:: BRANO RIPORTATO ::
○ ○ ○

Una gregarietà infame... E i ragazzini si sentono forti. Un'adolescente è stata violentata in un paese del Biellese da quattro compagni di scuola... Lo schema dell'aggressività del branco adolescenziale...
del 26 aprile 2006
Un'adolescente è stata violentata in un paese del Biellese da quattro compagni di scuola. 'Loro' hanno fra i 15 e i 17 anni e sono ragazzi di famiglie normali. Lei è figlia di povera gente con un sacco di guai, già assistita dai servizi sociali, e il sindaco del paese pensa che per questo sia diventata preda dei quattro: «Credevano che non li avrebbero mai scoperti, perché una così non poteva chiedere aiuto ai genitori».
Nelle poche righe delle cronache dei quotidiani, la storia ripropone - in una versione crudamente ignobile - lo schema dell'aggressività del branco adolescenziale. I canoni sono sempre gli stessi: una banda di ragazzini 'normali', la scelta di una preda debole, il calcolo dell'impunità per la paura della vittima a ribellarsi. E, anche, nel caso vada male, il costante rimpallo di responsabilità, dove l'iniziativa è stata sempre dell'altro, e ognuno ritaglia per sé un ruolo minore.
L'aggressione pochi giorni fa in una scuola di Vicenza a un tredicenne non vestito e 'firmato' come gli altri, le violenze di gruppo a coetanee riportate dai giornali in questi mesi, seguono regolarmente le stesse costanti.
Dove ciò che colpisce è come, a fronte di un male che devasta la vittima, non c'è 'un' colpevole, ma tanti assieme, e così sfuggenti e ambigui nell'istigarsi e proteggersi a vicenda, che quei tanti paiono, alla fine, ombre, o nessuno. Così che la ripugnanza di fronte all'aggressione a un'adolescente scelta perché è la più inerme, su cui si pensa di infierire impunemente, cresce se si pensa che non è il delitto di uno solo. Che nessuno di questi piccoli violentatori ha nemmeno il coraggio di fare da sé il male che ha in mente, e di pagarne personalmente le conseguenze; ma solo di una gregarietà infame è stato capace, in cu i ciascuno si faceva forza dell'altro come, dopo, ciascuno se ne farà alibi. I tormenti d'anima dell'assassino di 'Delitto e castigo' - e il paragone non è eccessivo, giacchè una violenza di gruppo su una ragazzina può essere qualcosa di irrimediabile - sono lontani da questi predatori svagati, così costantemente inconsapevoli del male fatto, così lontani dal dire: «Sono stato io».
Che, con buona pace di ogni terapia psicologica di rieducazione, è il primo passo per ricominciare. La società, gli amici, la televisione, certo, ma, alla fine, 'io', io sono stato, in quella dignità e umiltà senza cui non si diventa mai uomini. A sedici anni? obietterà qualcuno. Sì, a sedici anni - fino a non molti anni fa, e in molte parti del mondo ancora adesso, a sedici anni si andava a lavorare. E pare, il branco impunito e feroce, una regressione oscura a qualche modalità tribale, bande di giovani cacciatori ricreatesi fra le nostre case con le dispense piene. Poi, l'idea è sempre stata del compagno, in una danza vigliacca a farla franca, a venirne fuori puliti.
Ci fosse uno, a Biella o negli altri paesi di queste imboscate di gruppo, che avesse il coraggio di dire: «È stata colpa mia». Quello lì, nonostante tutto ciò che è stato, come fosse tuo figlio ti verrebbe voglia di guardarlo in faccia, e ritrovando in quella faccia i suoi quindici anni potresti dirgli con dolore: «Cosa hai fatto?». Ma anche, un momento dopo, giurargli che non è finito tutto.

○ ○ ○

:: TESTO DELL'ESERCIZIO ::
Indica se ciascuna affermazione concorda con il brano riportato. Rispondi sì o no e cita alla lettera le parole del brano che lo stabiliscono.
1. I quattro compagni di scuola hanno fra i 15 e i 17 anni.
2. A Vicenza è stato aggredito un quattordicenne.
3. Secondo il sindaco, i quattro pensavano che non sarebbero stati scoperti.

Dati estratti da una raccolta
○ ○ ○

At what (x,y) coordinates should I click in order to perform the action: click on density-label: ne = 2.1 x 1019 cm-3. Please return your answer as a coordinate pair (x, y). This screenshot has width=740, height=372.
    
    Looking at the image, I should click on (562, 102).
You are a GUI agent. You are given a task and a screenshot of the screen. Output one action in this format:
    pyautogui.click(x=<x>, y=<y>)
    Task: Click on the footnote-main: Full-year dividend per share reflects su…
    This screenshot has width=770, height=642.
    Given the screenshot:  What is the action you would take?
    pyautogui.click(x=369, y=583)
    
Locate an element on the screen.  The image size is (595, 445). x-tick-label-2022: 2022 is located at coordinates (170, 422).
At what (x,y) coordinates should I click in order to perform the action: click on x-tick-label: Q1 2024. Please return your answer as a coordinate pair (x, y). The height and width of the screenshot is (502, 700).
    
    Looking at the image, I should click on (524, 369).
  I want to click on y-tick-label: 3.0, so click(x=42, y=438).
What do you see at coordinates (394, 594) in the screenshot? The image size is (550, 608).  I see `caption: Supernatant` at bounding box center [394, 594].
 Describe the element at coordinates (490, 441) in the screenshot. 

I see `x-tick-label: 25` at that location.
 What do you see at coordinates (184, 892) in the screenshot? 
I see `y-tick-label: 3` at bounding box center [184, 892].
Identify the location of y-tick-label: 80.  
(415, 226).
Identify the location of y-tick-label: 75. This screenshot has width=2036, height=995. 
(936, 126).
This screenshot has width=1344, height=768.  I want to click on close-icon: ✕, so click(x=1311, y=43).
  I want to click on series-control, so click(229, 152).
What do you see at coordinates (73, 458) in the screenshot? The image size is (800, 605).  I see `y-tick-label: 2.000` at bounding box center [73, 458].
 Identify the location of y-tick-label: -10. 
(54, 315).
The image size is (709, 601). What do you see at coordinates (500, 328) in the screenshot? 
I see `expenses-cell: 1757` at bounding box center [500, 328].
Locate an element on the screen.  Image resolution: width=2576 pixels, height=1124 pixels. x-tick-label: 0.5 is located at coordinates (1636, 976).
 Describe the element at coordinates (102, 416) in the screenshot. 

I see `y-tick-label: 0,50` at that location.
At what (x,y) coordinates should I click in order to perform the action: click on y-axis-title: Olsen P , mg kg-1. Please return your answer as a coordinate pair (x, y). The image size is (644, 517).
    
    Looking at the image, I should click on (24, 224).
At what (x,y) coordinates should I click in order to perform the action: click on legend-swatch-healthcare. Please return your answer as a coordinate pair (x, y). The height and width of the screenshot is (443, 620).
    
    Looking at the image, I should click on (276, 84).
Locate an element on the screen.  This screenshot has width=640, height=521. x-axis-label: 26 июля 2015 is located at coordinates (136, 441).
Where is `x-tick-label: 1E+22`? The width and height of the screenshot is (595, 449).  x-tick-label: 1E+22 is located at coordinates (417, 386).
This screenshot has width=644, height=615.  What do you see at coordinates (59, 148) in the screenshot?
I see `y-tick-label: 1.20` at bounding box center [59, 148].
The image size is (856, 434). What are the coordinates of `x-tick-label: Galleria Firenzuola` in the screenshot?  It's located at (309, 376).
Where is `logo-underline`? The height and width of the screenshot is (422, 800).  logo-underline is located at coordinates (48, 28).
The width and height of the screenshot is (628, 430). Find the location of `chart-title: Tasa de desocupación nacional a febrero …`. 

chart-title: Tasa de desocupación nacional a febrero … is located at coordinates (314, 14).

○ ○ ○

:: LA TUA SOLUZIONE ::
1. Sì: "'Loro' hanno fra i 15 e i 17 anni"
2. No: "L'aggressione pochi giorni fa in una scuola di Vicenza a un tredicenne"
3. Sì: "Credevano che non li avrebbero mai scoperti"